Doesn't hurt that it's a great article, too!

sam_lowry_•9mo ago
If there is one area I feel being expert, this is titles. I’ve been running a community website for over 15 years and it’s been 10 years since my only moderation activity there is fixing titles while other people moderate comments for hate speech and obscenities.

When I first started moderating titles, users took it personally, so I had to back off manual post-moderation and built a dozen pre-moderation filters that forced people to write proper titles. I blocked long sequences of uppercase letters, obscenities, too short and too long titles, duplicate postings, greetings, improper use of punctuation, series of exclamation and question marks and god knows what.

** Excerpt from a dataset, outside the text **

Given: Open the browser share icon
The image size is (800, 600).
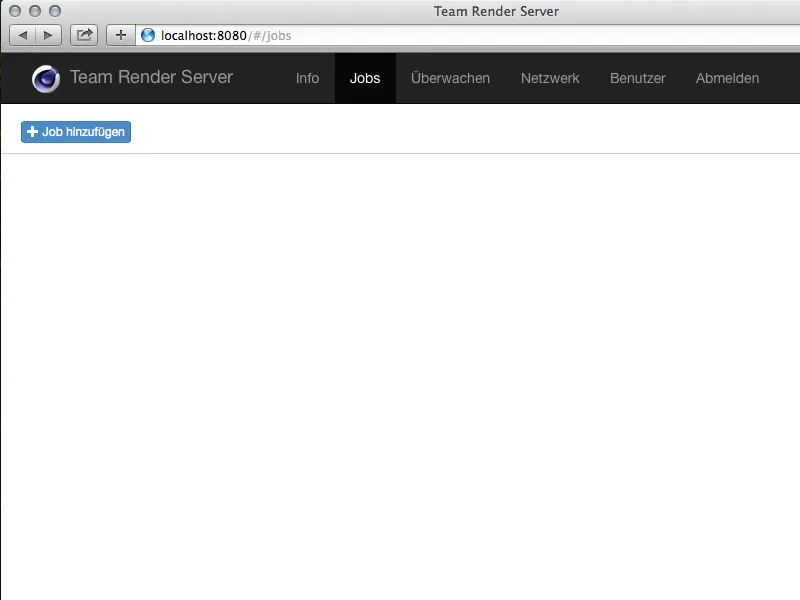Looking at the screenshot, I should pyautogui.click(x=84, y=34).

It worked, but it drove away some users.

A few years later, I relaxed the pre-moderation filters and reintroduced post-moderation. This time, I sent automatic notifications to users as titles of their posts changed. I kept receiving complaints, I so I developed a few tricks that would reduce the number of complaints. Instead of rewriting a title, I took user text that represented the essence of the post and put it as the title, keeping the original spelling and even case, so that the user clearly sees that the titles comes from his own post.

Later on, I joined a media company and observed editors rewriting titles of journalists, detecting patterns in the changes. I followed Huffington Post’s research on A/B testing of titles and read blogs of their admirers. I even did some A/B testing on titles myself.

At some point, I even shook the dust off my machine learning skills and searched for correlations between titles and the votes on comments below.

It’s been a few years since I adopted a new approach to title moderation.

I removed titles. Entirely.

Users are presented with a generously sized textarea to write their post or comment, and the title is generated from the first few words of it. There was a bit of magic first, like skipping the greeting, but I ended up removing almost all of it. New users are confused by the apparent lack of title, but this only forces them to think through the text. Oldtimers know exactly what to expect in the title and adapt accordingly.